→ **Set problem**: Return the lines below word for word, leaving out the pictures.

Stored entries

┌────────

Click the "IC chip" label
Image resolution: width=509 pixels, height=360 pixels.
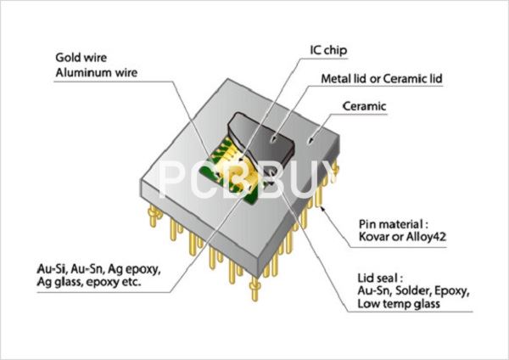[x=328, y=50]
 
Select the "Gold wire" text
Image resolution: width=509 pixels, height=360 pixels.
[x=81, y=58]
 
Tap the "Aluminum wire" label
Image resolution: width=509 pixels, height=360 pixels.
[x=97, y=72]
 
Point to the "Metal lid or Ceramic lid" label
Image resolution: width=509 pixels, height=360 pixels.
[x=382, y=79]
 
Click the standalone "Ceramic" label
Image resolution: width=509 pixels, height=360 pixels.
[x=365, y=106]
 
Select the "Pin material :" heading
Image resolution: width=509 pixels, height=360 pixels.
[x=393, y=224]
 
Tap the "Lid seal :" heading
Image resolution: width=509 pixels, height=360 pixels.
[x=380, y=278]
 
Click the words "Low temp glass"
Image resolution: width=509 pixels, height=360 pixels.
[x=399, y=304]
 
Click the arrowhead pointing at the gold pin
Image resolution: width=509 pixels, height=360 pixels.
[x=322, y=208]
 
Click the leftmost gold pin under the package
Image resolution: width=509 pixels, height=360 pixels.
[x=154, y=215]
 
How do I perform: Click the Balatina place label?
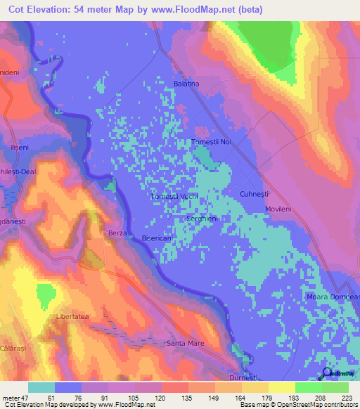187,84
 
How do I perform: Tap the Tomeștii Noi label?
212,143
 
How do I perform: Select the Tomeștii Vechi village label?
175,197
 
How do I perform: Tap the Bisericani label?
159,239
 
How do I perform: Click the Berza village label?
116,233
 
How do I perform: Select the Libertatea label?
72,318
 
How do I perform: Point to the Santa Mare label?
184,344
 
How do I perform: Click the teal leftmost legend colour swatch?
41,387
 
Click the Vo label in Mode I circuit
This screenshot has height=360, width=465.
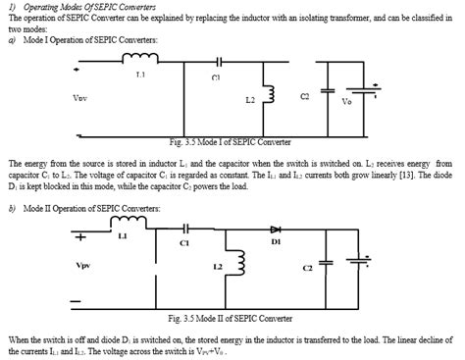[346, 101]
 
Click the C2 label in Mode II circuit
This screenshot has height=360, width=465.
[308, 267]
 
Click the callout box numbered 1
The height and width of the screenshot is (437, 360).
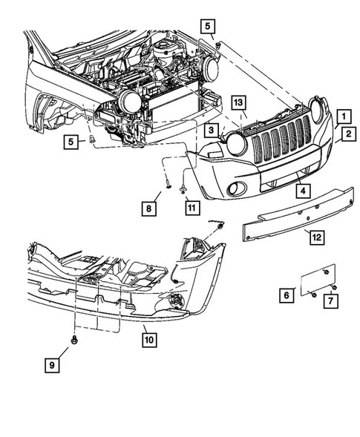[x=342, y=116]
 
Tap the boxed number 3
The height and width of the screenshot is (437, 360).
[x=212, y=131]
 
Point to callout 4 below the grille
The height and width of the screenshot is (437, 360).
[x=303, y=191]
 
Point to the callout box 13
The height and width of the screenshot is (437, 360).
[x=238, y=102]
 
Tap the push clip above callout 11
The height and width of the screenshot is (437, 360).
[x=189, y=192]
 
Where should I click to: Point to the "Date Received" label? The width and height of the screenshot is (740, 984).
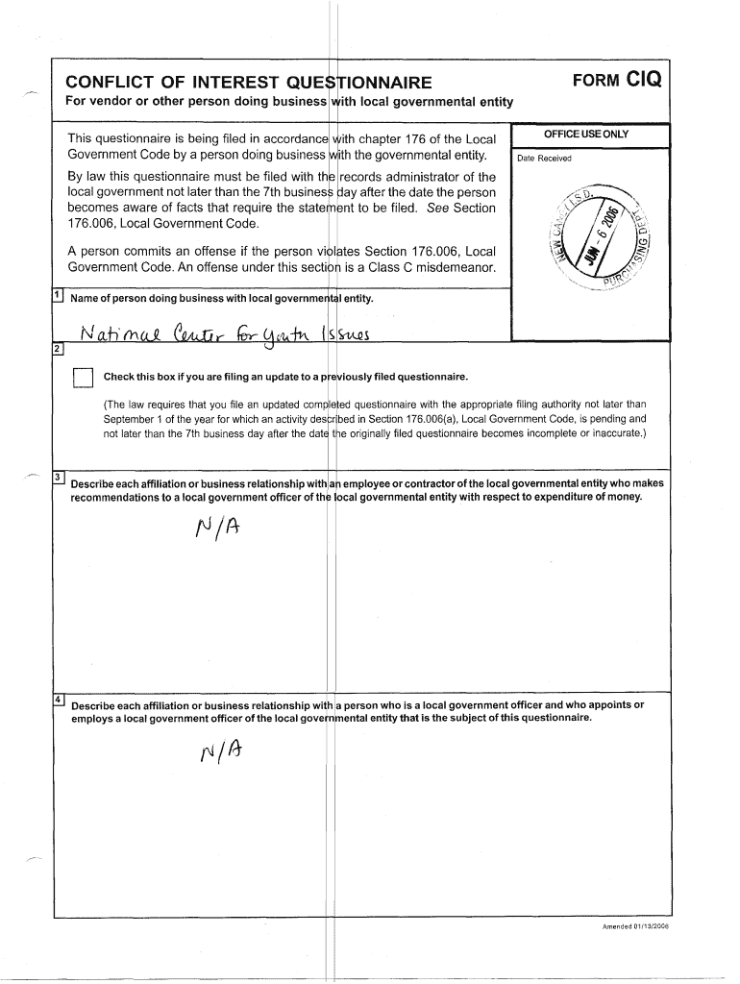point(544,159)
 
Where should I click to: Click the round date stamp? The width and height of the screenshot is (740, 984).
point(594,235)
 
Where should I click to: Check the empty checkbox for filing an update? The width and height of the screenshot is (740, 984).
point(84,376)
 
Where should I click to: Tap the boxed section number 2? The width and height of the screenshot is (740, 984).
point(59,348)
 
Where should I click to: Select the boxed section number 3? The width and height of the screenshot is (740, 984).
point(59,478)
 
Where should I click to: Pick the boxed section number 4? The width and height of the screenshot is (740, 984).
point(59,699)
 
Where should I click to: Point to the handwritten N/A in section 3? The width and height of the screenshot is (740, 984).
point(215,529)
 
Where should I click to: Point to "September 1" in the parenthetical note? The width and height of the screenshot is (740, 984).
point(135,419)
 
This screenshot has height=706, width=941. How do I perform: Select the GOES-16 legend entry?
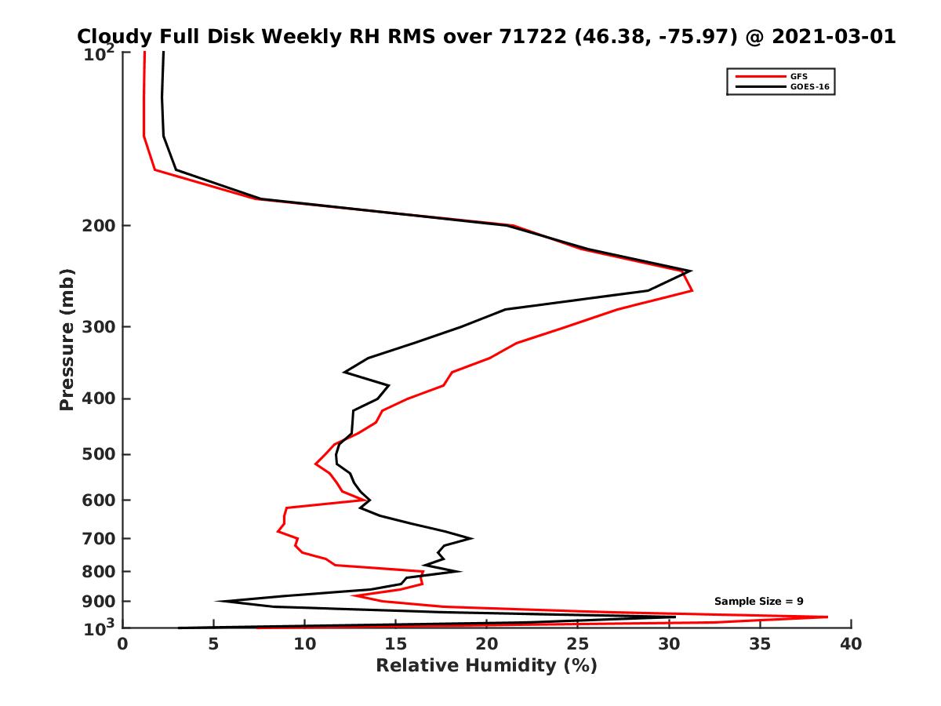pyautogui.click(x=808, y=86)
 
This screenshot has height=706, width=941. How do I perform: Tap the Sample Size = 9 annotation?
pyautogui.click(x=758, y=601)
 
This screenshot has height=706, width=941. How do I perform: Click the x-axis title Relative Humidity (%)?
pyautogui.click(x=486, y=666)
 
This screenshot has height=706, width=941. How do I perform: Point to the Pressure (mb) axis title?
pyautogui.click(x=67, y=339)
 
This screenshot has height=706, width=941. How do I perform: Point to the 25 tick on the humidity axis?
pyautogui.click(x=578, y=645)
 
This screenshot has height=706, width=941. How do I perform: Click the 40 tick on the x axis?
pyautogui.click(x=851, y=645)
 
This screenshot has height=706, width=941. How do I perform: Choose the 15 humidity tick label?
pyautogui.click(x=395, y=645)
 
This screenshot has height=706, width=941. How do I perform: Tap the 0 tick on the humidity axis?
pyautogui.click(x=122, y=645)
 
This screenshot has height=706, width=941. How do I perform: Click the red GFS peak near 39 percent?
pyautogui.click(x=827, y=617)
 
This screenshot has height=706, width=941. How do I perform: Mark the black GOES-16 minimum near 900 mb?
pyautogui.click(x=216, y=602)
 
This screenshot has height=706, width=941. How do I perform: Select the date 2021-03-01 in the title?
pyautogui.click(x=833, y=36)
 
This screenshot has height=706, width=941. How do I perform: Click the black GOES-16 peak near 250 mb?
pyautogui.click(x=691, y=271)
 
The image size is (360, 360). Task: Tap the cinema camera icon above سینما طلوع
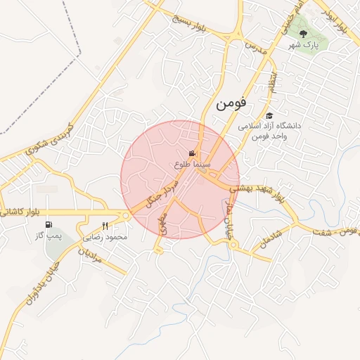192,153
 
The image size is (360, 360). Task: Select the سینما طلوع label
193,163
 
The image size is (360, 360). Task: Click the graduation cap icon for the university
269,115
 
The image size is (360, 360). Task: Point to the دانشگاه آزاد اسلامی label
269,126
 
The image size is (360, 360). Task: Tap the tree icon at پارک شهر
304,33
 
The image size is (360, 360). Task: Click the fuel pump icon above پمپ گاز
50,226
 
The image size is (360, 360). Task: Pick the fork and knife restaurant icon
105,226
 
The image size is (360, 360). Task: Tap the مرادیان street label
90,256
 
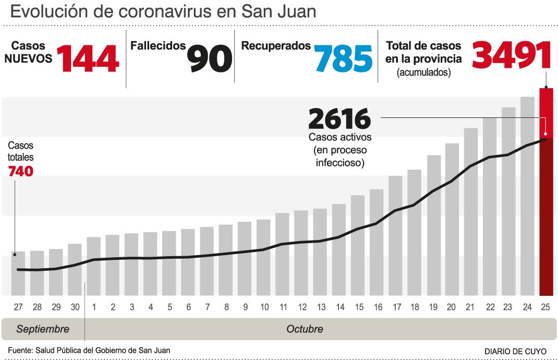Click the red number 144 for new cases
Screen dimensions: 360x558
(x=88, y=58)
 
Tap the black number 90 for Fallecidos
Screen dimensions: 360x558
(x=209, y=58)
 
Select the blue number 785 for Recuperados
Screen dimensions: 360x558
(x=343, y=58)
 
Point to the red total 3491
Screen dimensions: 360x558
(x=512, y=55)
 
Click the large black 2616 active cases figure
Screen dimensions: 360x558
(x=339, y=119)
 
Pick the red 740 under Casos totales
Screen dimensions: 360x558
(x=21, y=171)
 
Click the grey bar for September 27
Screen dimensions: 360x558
(x=18, y=273)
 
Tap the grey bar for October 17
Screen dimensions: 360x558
(x=395, y=235)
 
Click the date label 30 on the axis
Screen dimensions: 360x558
(x=75, y=307)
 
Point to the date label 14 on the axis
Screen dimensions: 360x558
(x=339, y=307)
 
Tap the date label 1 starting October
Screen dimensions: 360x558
(x=94, y=307)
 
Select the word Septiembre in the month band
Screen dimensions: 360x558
(x=43, y=329)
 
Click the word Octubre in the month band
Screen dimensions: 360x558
(x=305, y=329)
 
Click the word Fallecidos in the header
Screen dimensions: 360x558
(x=158, y=46)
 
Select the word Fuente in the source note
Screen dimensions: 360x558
(x=19, y=350)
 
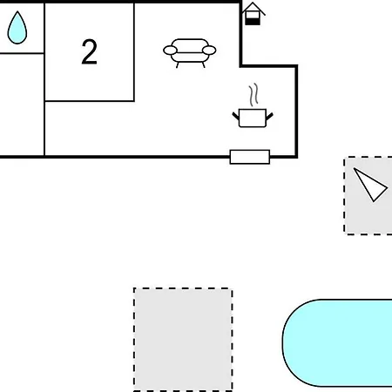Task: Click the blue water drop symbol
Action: (x=17, y=29)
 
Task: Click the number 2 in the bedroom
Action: (x=89, y=51)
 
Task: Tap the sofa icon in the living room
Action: (x=190, y=52)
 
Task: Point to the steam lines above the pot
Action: (x=253, y=94)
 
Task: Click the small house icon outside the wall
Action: (x=253, y=14)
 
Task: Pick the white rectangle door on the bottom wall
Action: (x=250, y=157)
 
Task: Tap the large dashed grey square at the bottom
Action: (x=183, y=340)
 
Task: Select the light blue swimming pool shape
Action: (x=337, y=343)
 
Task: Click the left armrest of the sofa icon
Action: (x=170, y=51)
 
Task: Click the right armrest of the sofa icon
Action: (x=209, y=51)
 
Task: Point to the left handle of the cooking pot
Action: (x=235, y=116)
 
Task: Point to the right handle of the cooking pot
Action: (x=269, y=117)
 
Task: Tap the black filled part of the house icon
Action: (x=253, y=22)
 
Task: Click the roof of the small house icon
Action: (x=253, y=8)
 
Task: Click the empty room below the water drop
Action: (x=22, y=105)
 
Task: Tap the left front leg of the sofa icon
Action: (x=177, y=65)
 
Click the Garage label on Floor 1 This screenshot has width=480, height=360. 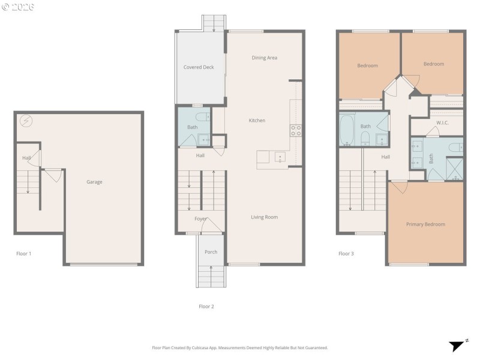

└────────

→ **Exercise result**:
Click the "IC chip" label
Image resolution: width=509 pixels, height=360 pixels.
[x=328, y=50]
 
Select the "Gold wire" text
Image resolution: width=509 pixels, height=360 pixels.
[x=81, y=58]
 
Tap the "Aluminum wire" label
Image resolution: width=509 pixels, height=360 pixels.
[x=97, y=72]
 
Point to the "Metal lid or Ceramic lid" label
Image resolution: width=509 pixels, height=360 pixels.
[x=382, y=79]
 
Click the standalone "Ceramic" label
Image resolution: width=509 pixels, height=360 pixels.
[x=365, y=106]
 
Select the "Pin material :" heading
Image resolution: width=509 pixels, height=360 pixels.
[x=393, y=224]
 
Tap the "Lid seal :" heading
Image resolution: width=509 pixels, height=360 pixels.
[x=380, y=278]
 
Click the words "Low temp glass"
Image resolution: width=509 pixels, height=360 pixels.
[x=399, y=304]
 
Click the arrowhead pointing at the gold pin
Image resolution: width=509 pixels, height=360 pixels.
[x=322, y=208]
 
Click the leftmost gold pin under the package
Image resolution: width=509 pixels, height=360 pixels.
[x=154, y=215]
 
How do I perform: Click the Balatina place label?
187,84
 
How do I perform: Tap the Tomeștii Noi label?
212,143
 
How do I perform: Select the Tomeștii Vechi village label?
175,197
 
How do I perform: Tap the Bisericani label?
159,239
 
How do I perform: Click the Berza village label?
116,233
 
How do I perform: Select the Libertatea label?
72,318
 
How do I perform: Point to the Santa Mare label?
184,344
 
How do I perform: Click the teal leftmost legend colour swatch?
41,387
 
Click the Vo label in Mode I circuit
This screenshot has height=360, width=465.
[346, 101]
 
Click the C2 label in Mode II circuit
This screenshot has height=360, width=465.
[308, 267]
 
Click the callout box numbered 1
The height and width of the screenshot is (437, 360).
[x=342, y=116]
 
Tap the boxed number 3
The height and width of the screenshot is (437, 360).
[x=212, y=131]
 
Point to callout 4 below the grille
The height and width of the screenshot is (437, 360).
[x=303, y=191]
 
Point to the callout box 13
The height and width of the screenshot is (437, 360).
[x=238, y=102]
 
Tap the push clip above callout 11
The height and width of the screenshot is (437, 360).
[x=189, y=192]
 
Where should I click to: Point to the "Date Received" label? The width and height of the screenshot is (740, 984).
point(544,159)
 
Where should I click to: Click the round date stamp? The width and height of the screenshot is (740, 984).
point(594,235)
 
Where should I click to: Check the empty checkbox for filing an update? The width and height of the screenshot is (740, 984).
point(84,376)
 
Where should I click to: Tap the boxed section number 2? The width and height of the screenshot is (740, 984).
point(59,348)
 
Where should I click to: Select the boxed section number 3? The width and height of the screenshot is (740, 984).
point(59,478)
 
Where should I click to: Pick the boxed section number 4? The width and height of the screenshot is (740, 984).
point(59,699)
 
Where should I click to: Point to the handwritten N/A in section 3? The width and height of the screenshot is (740, 984).
point(215,529)
 
Where should I click to: Point to "September 1" in the parenthetical note? The width and height of the screenshot is (740, 984).
point(135,419)
 
This screenshot has height=706, width=941. How do I perform: Select the GOES-16 legend entry?
pyautogui.click(x=808, y=86)
 
This screenshot has height=706, width=941. How do I perform: Tap the Sample Size = 9 annotation?
pyautogui.click(x=758, y=601)
 
This screenshot has height=706, width=941. How do I perform: Click the x-axis title Relative Humidity (%)?
pyautogui.click(x=486, y=666)
 
This screenshot has height=706, width=941. How do I perform: Point to the Pressure (mb) axis title?
pyautogui.click(x=67, y=339)
 
This screenshot has height=706, width=941. How do I perform: Point to the 25 tick on the humidity axis?
pyautogui.click(x=578, y=645)
 
This screenshot has height=706, width=941. How do I perform: Click the 40 tick on the x axis?
pyautogui.click(x=851, y=645)
 
This screenshot has height=706, width=941. How do I perform: Choose the 15 humidity tick label?
pyautogui.click(x=395, y=645)
 
This screenshot has height=706, width=941. How do I perform: Tap the 0 tick on the humidity axis?
pyautogui.click(x=122, y=645)
 
This screenshot has height=706, width=941. How do I perform: Click the red GFS peak near 39 percent?
pyautogui.click(x=827, y=617)
 
This screenshot has height=706, width=941. How do I perform: Mark the black GOES-16 minimum near 900 mb?
pyautogui.click(x=216, y=602)
 
This screenshot has height=706, width=941. How do I perform: Select the date 2021-03-01 in the title?
pyautogui.click(x=833, y=36)
 
This screenshot has height=706, width=941. How do I perform: Click the black GOES-16 peak near 250 mb?
pyautogui.click(x=691, y=271)
 
The image size is (360, 360). Task: Tap the cinema camera icon above سینما طلوع
192,153
 
The image size is (360, 360). Task: Select the سینما طلوع label
193,163
 
The image size is (360, 360). Task: Click the graduation cap icon for the university
269,115
 
The image size is (360, 360). Task: Point to the دانشگاه آزاد اسلامی label
269,126
 
The image size is (360, 360). Task: Tap the tree icon at پارک شهر
304,33
 
The image size is (360, 360). Task: Click the fuel pump icon above پمپ گاز
50,226
 
The image size is (360, 360). Task: Pick the fork and knife restaurant icon
105,226
 
The image size is (360, 360). Task: Tap the مرادیان street label
90,256
 
Click the red number 144 for new cases
Screen dimensions: 360x558
(x=88, y=58)
 
Tap the black number 90 for Fallecidos
Screen dimensions: 360x558
(x=209, y=58)
 
Select the blue number 785 for Recuperados
Screen dimensions: 360x558
(x=343, y=58)
 
Point to the red total 3491
Screen dimensions: 360x558
(x=512, y=55)
 
Click the large black 2616 active cases figure
Screen dimensions: 360x558
(x=339, y=119)
 
Pick the red 740 under Casos totales
Screen dimensions: 360x558
(x=21, y=171)
 
Click the grey bar for September 27
Screen dimensions: 360x558
(x=18, y=273)
 
Tap the grey bar for October 17
Screen dimensions: 360x558
(x=395, y=235)
 
Click the date label 30 on the axis
Screen dimensions: 360x558
(x=75, y=307)
 
Point to the date label 14 on the axis
Screen dimensions: 360x558
(x=339, y=307)
 
Tap the date label 1 starting October
Screen dimensions: 360x558
(x=94, y=307)
 
Select the word Septiembre in the month band
Screen dimensions: 360x558
(x=43, y=329)
 
Click the word Octubre in the month band
Screen dimensions: 360x558
(x=305, y=329)
 
Click the word Fallecidos in the header
Screen dimensions: 360x558
(x=158, y=46)
 
Select the word Fuente in the source note
Screen dimensions: 360x558
(x=19, y=350)
 
Task: Click the blue water drop symbol
Action: (x=17, y=29)
 
Task: Click the number 2 in the bedroom
Action: (x=89, y=51)
 
Task: Tap the sofa icon in the living room
Action: (x=190, y=52)
 
Task: Point to the steam lines above the pot
Action: (x=253, y=94)
 
Task: Click the small house icon outside the wall
Action: (x=253, y=14)
 
Task: Pick the white rectangle door on the bottom wall
Action: (x=250, y=157)
 
Task: Tap the large dashed grey square at the bottom
Action: (x=183, y=340)
 
Task: Select the light blue swimming pool shape
Action: (x=337, y=343)
 
Task: Click the left armrest of the sofa icon
Action: (x=170, y=51)
 
Task: Click the right armrest of the sofa icon
Action: (x=209, y=51)
 
Task: Point to the left handle of the cooking pot
Action: (x=235, y=116)
 
Task: Point to the right handle of the cooking pot
Action: (x=269, y=117)
 
Task: Tap the black filled part of the house icon
Action: (x=253, y=22)
 
Task: Click the roof of the small house icon
Action: (x=253, y=8)
 
Task: Click the empty room below the water drop
Action: (x=22, y=105)
 
Task: Tap the left front leg of the sofa icon
Action: (x=177, y=65)
 
Click the Garage label on Floor 1 This screenshot has width=480, height=360. 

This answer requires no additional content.